Uh oh. If you've relied on an IFR-certified GPS receiver for
flying instrument procedures, the Aircraft Owners and Pilots
Association reports you may be in for a rude surprise. The FAA
recently changed the rules, and that means several thousand GPS
users are, for the moment, out of compliance.
AOPA says the issue came about in March, when the FAA updated
avionics compliance tables in Advisory Circular 90-100A and made
changes to the Aeronautical Information Manual. It means that up to
26,000 GPS users no longer comply with a 1998 FAA policy that
allows GPS to be used in lieu of ADF or DME.

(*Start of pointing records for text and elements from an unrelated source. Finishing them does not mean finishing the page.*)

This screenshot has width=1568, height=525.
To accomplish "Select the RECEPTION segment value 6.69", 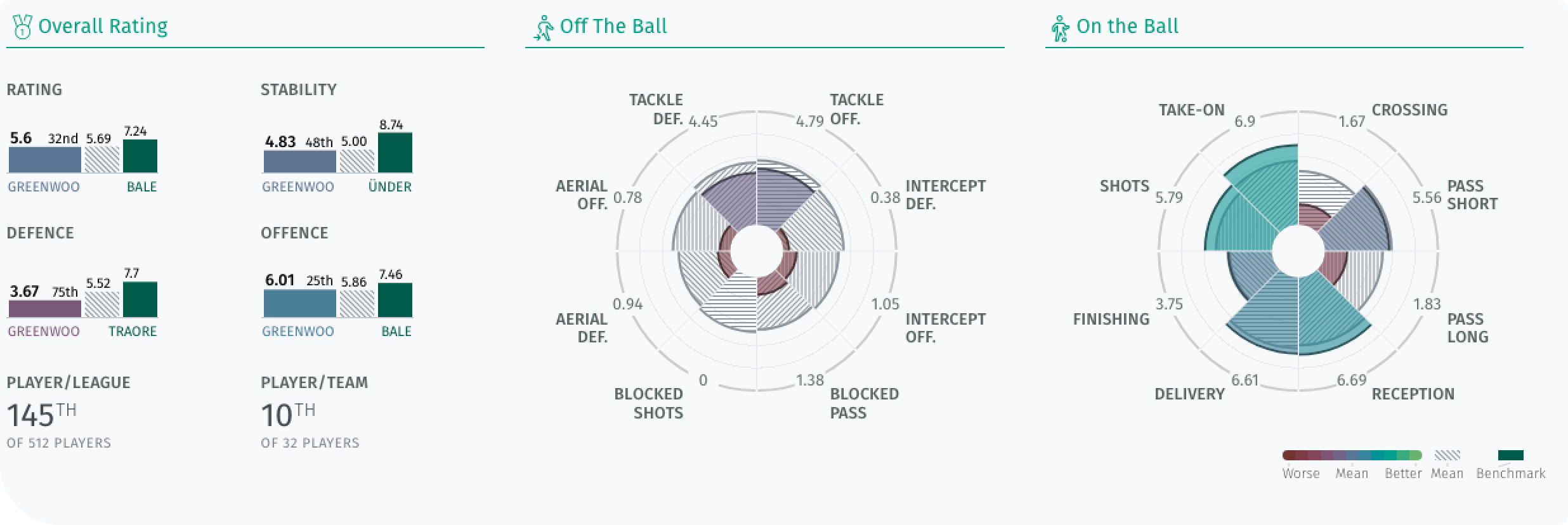I will pyautogui.click(x=1351, y=380).
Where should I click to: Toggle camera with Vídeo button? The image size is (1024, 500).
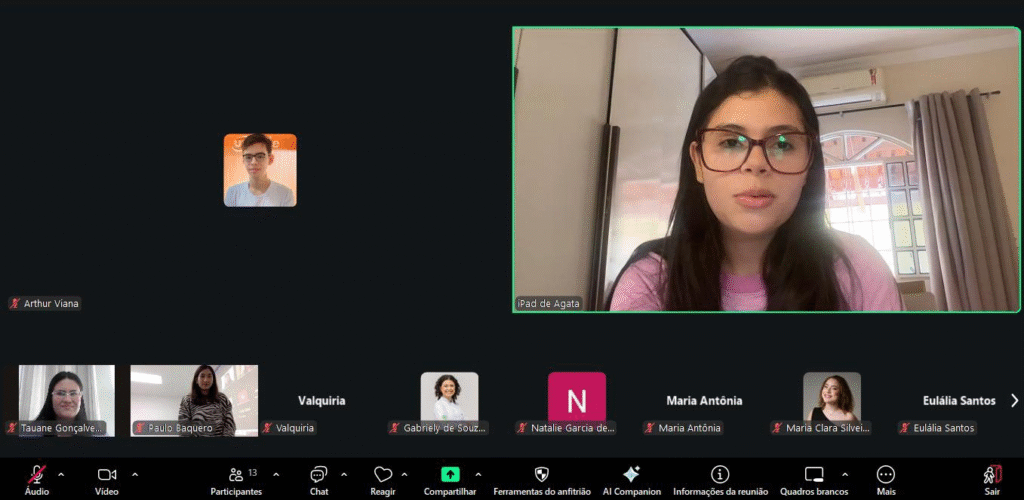coord(106,474)
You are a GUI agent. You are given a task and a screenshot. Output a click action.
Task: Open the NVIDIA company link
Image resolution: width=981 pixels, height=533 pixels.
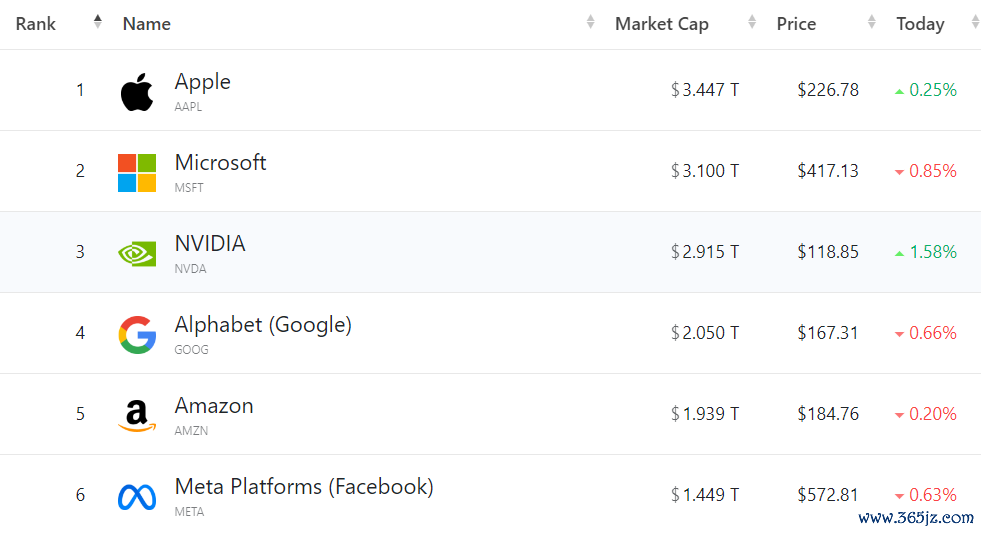209,244
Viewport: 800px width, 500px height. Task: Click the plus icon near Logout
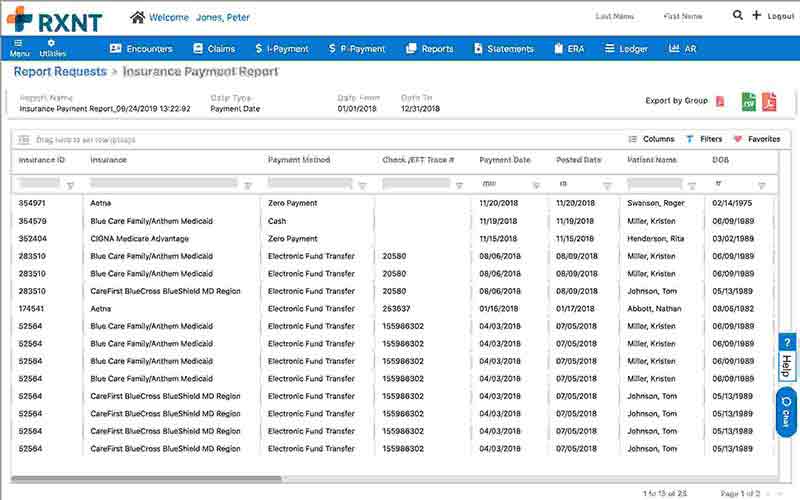tap(757, 16)
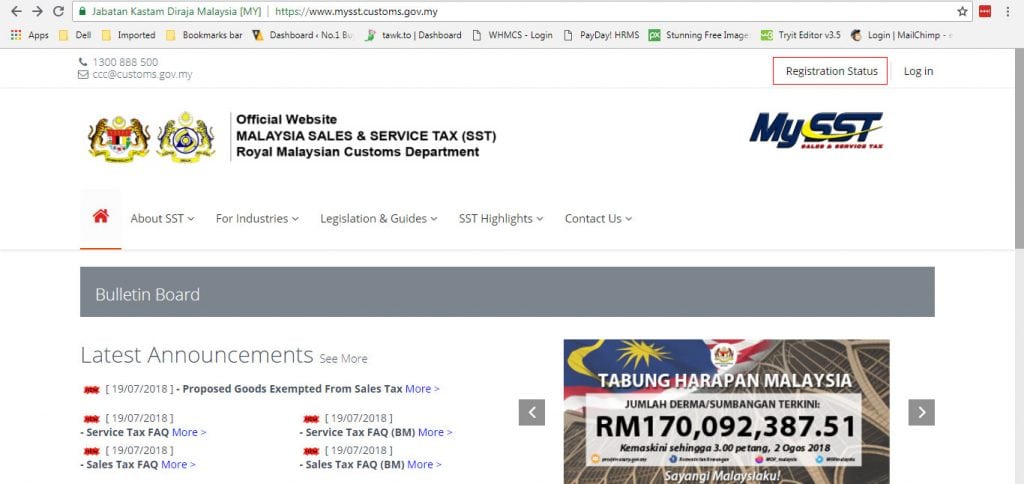Show previous banner with left carousel arrow
The width and height of the screenshot is (1024, 484).
532,412

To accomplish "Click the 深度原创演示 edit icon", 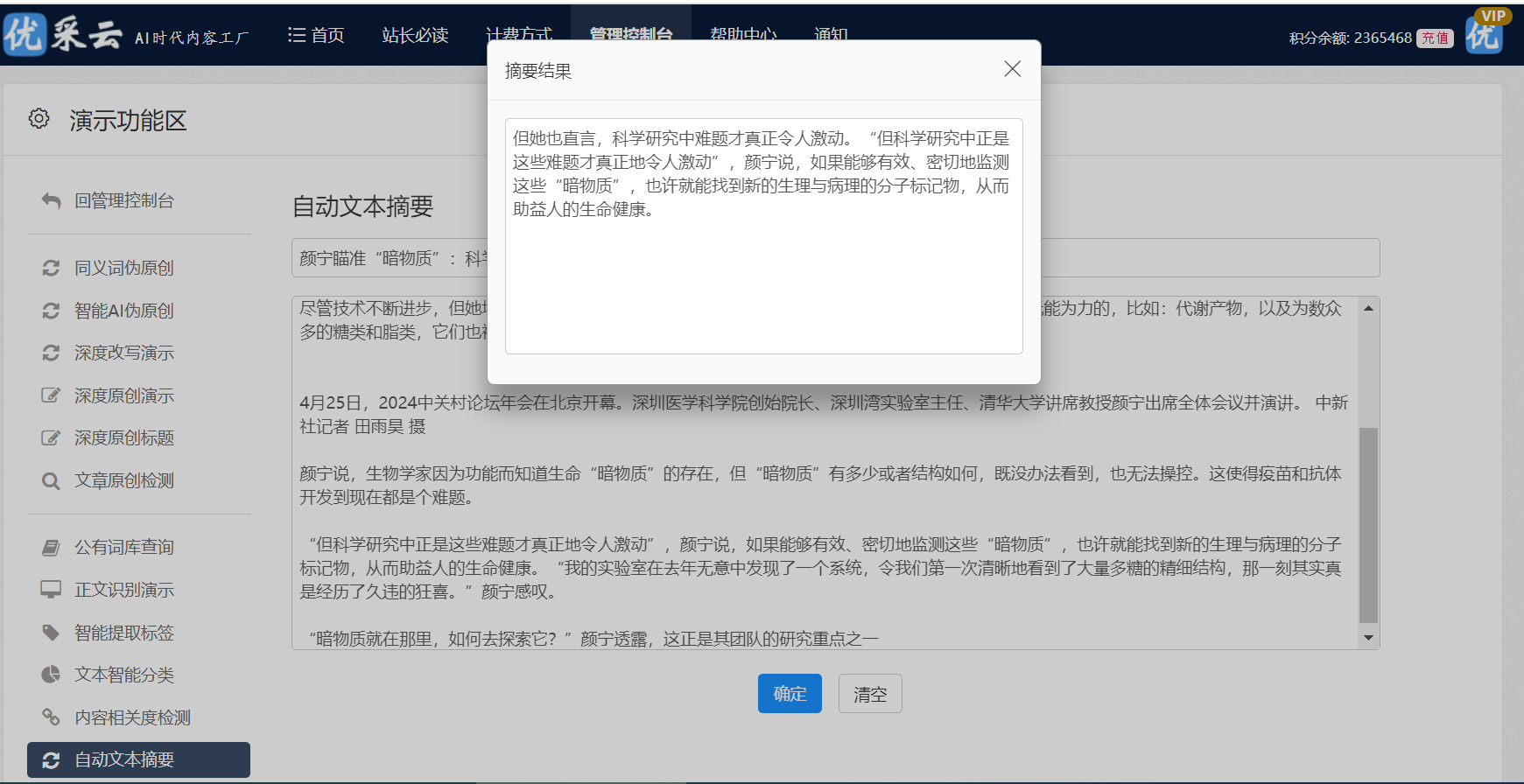I will pyautogui.click(x=51, y=396).
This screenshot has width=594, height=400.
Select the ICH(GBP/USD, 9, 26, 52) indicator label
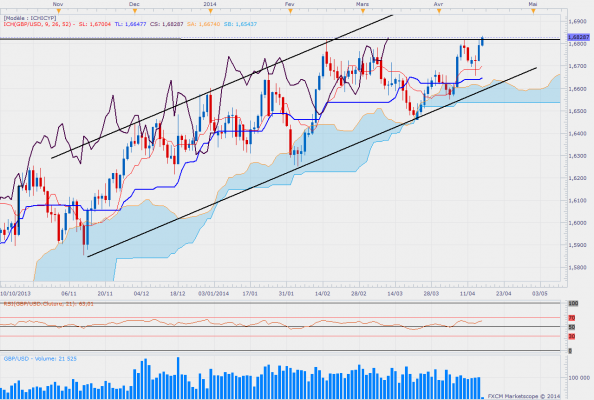point(37,24)
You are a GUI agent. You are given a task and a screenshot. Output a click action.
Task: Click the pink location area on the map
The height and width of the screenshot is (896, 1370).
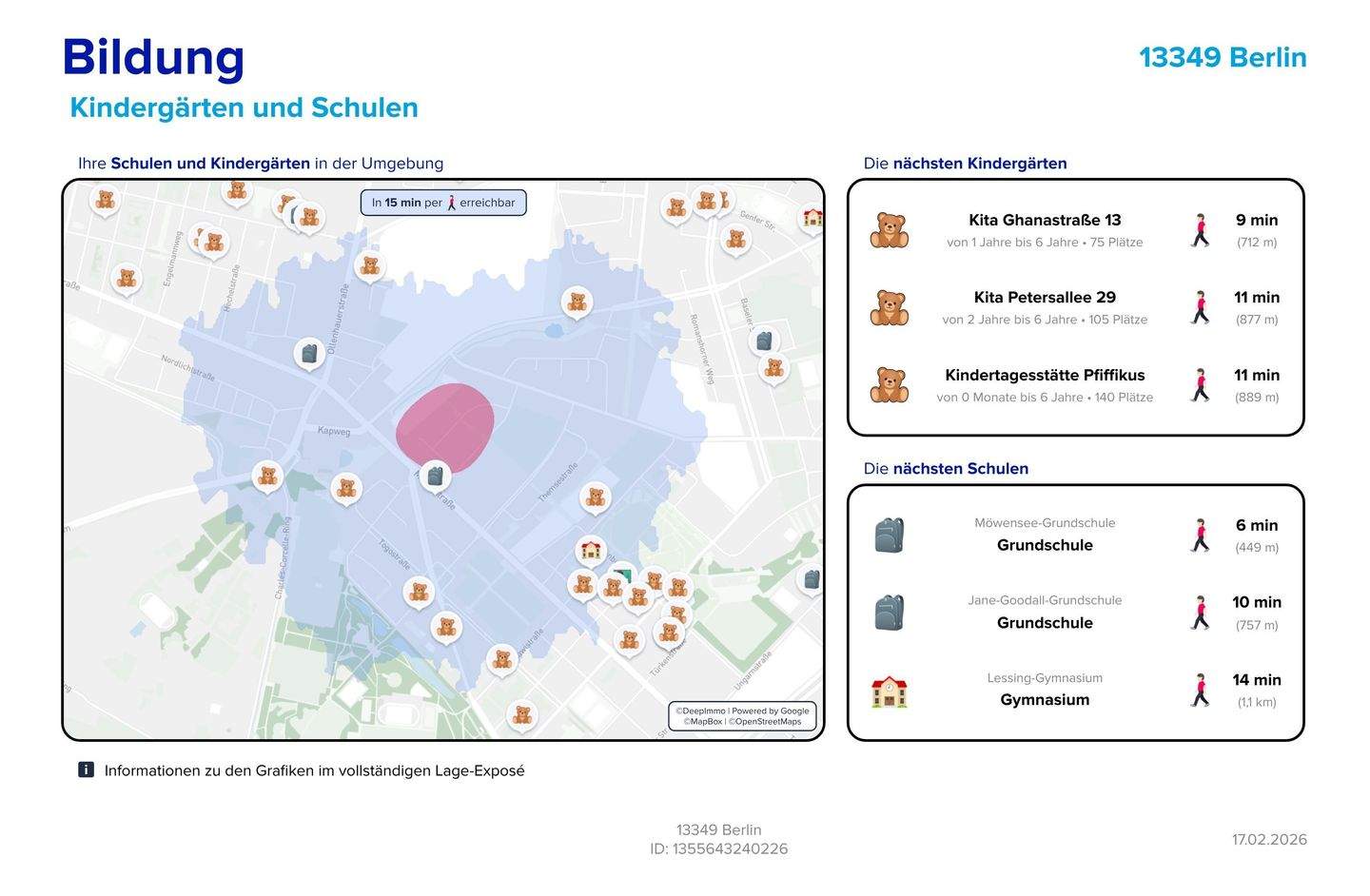[445, 428]
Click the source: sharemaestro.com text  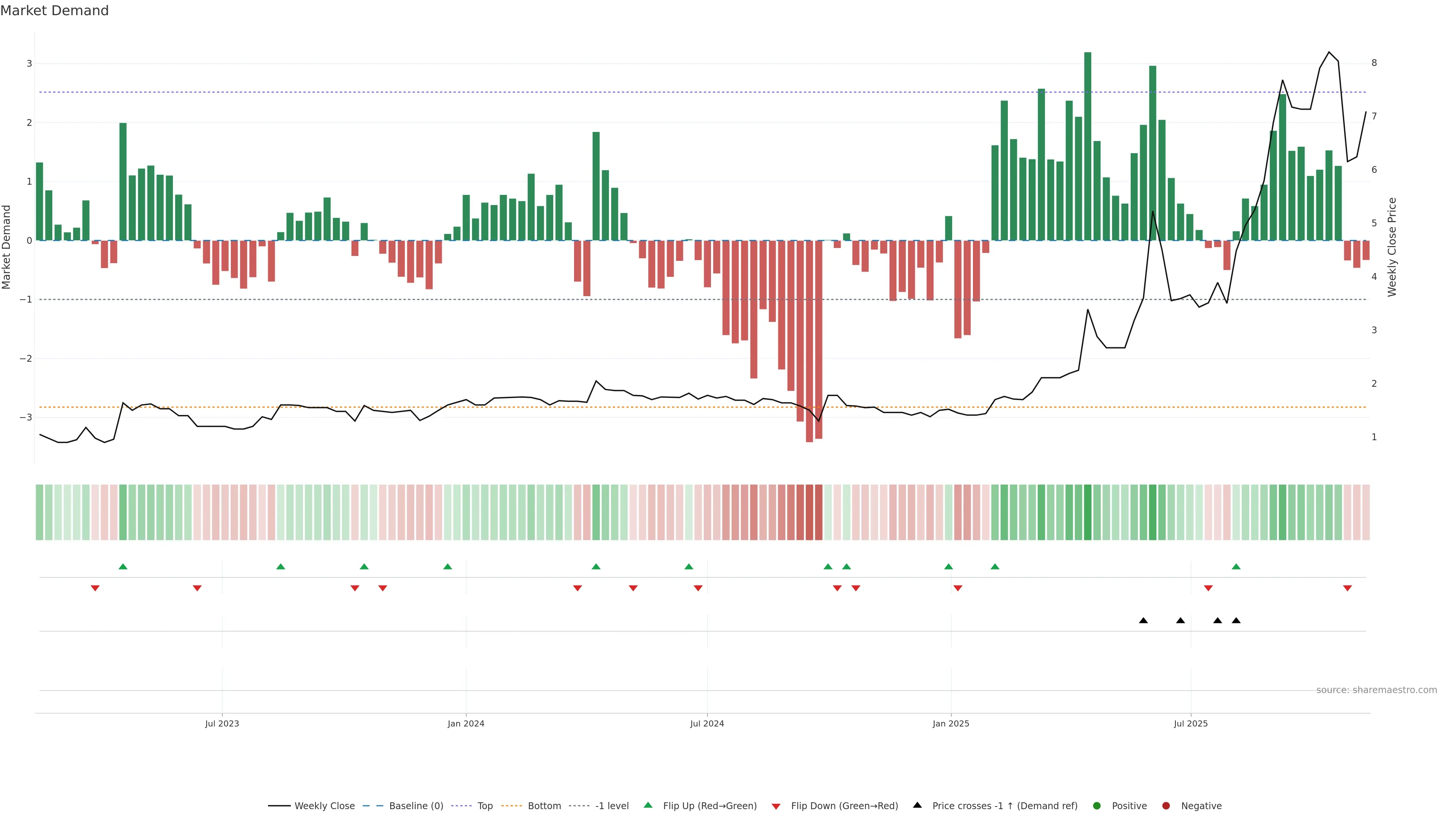point(1376,690)
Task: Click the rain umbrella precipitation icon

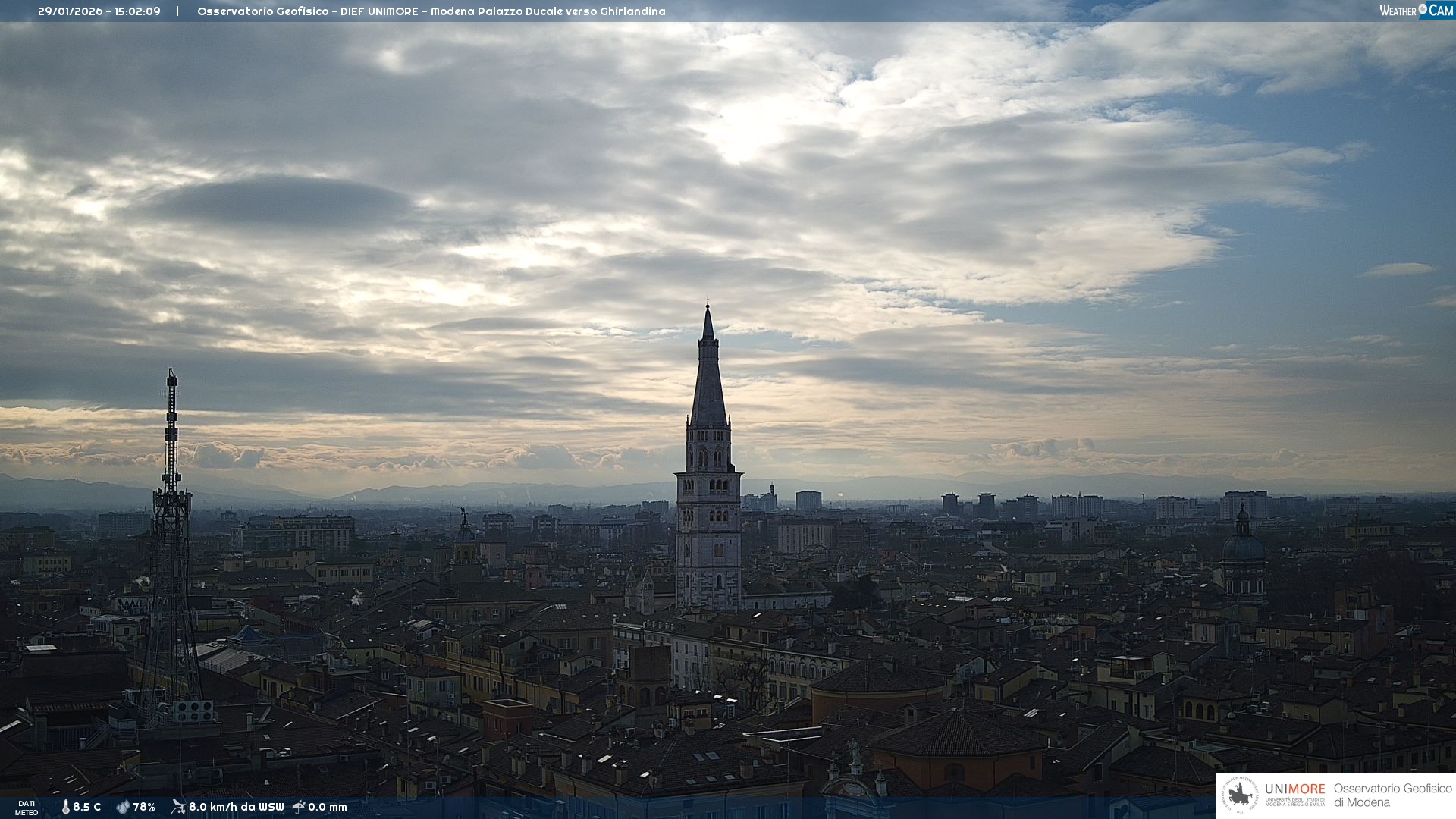Action: [299, 807]
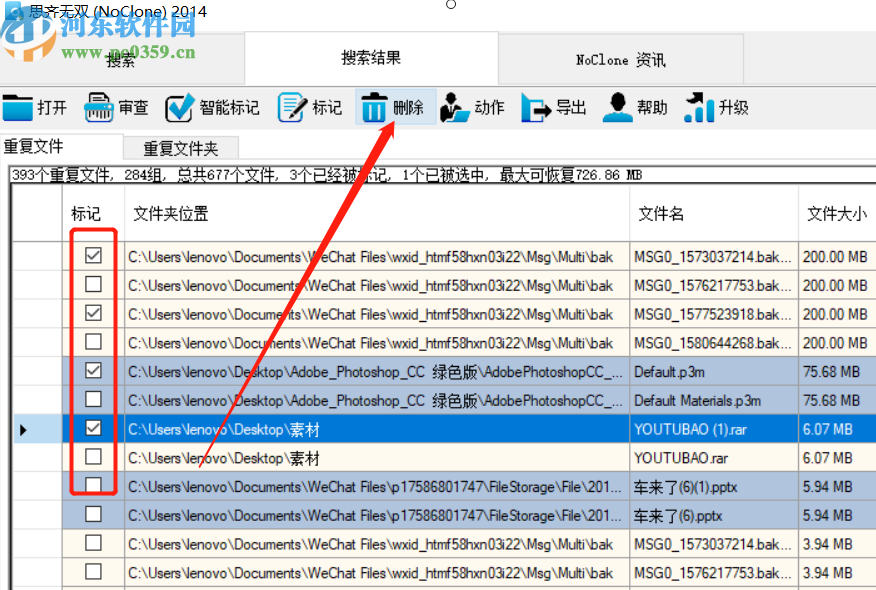876x590 pixels.
Task: Uncheck MSG0_1573037214.bak duplicate file
Action: point(93,256)
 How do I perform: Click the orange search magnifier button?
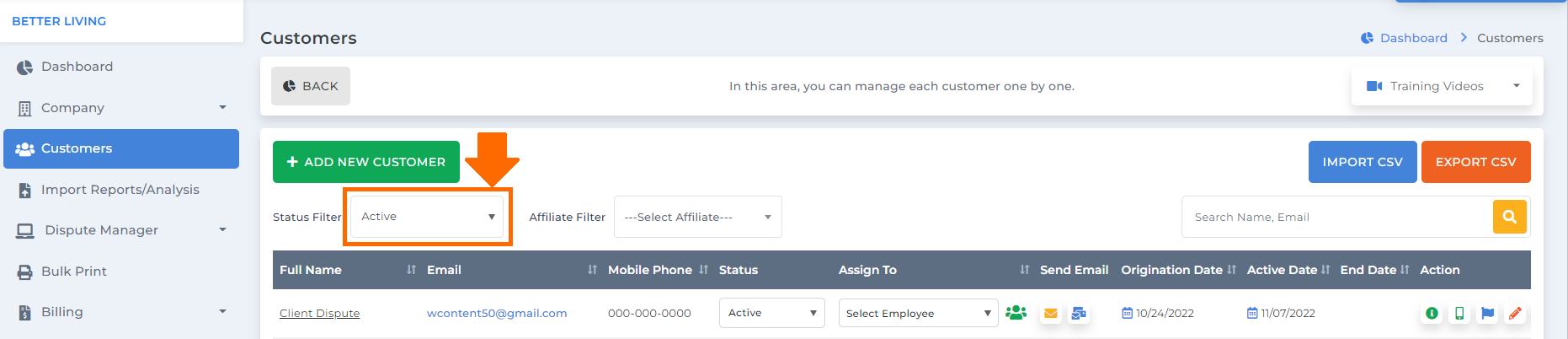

"This doesn't make any sense. In most cases, this is not a
safety of flight issue," said Randy Kenagy, AOPA senior director of
strategic planning. "Pilots affected will lose access to approaches
and published routes unnecessarily."
According to the FAA documents, only three GPS models -- the
Garmin 400-, 500-, and G1000-series -- are legal. Other models made
by Garmin -- including its new GNS 480 WAAS receiver -- as well as
receivers manufactured by Chelton, Honeywell, Northstar, and
Trimble are listed as "noncompliant," as seen on the chart
It gets worse... as many pilots removed ADF and DME navigation
equipment from their aircraft because of the 1996 policy allowing
those receivers to be used for instrument approaches. Under the new
rules, those pilots will no longer have access to conventional and
precision approaches where the equipment is a required element.
Complicating matters further, the older GPS boxes are prohibited
from flying RNAV routes and terminal RNAV procedures.
In a letter to the FAA, Kenagy told the agency all IFR-certified
systems should still be approved for use in lieu of ADF and DME and
for flying T routes and certain departure procedures where pilots
manually enter the waypoints.
Except for major metropolitan airports, Kenagy added, the use of
older boxes should not be restricted.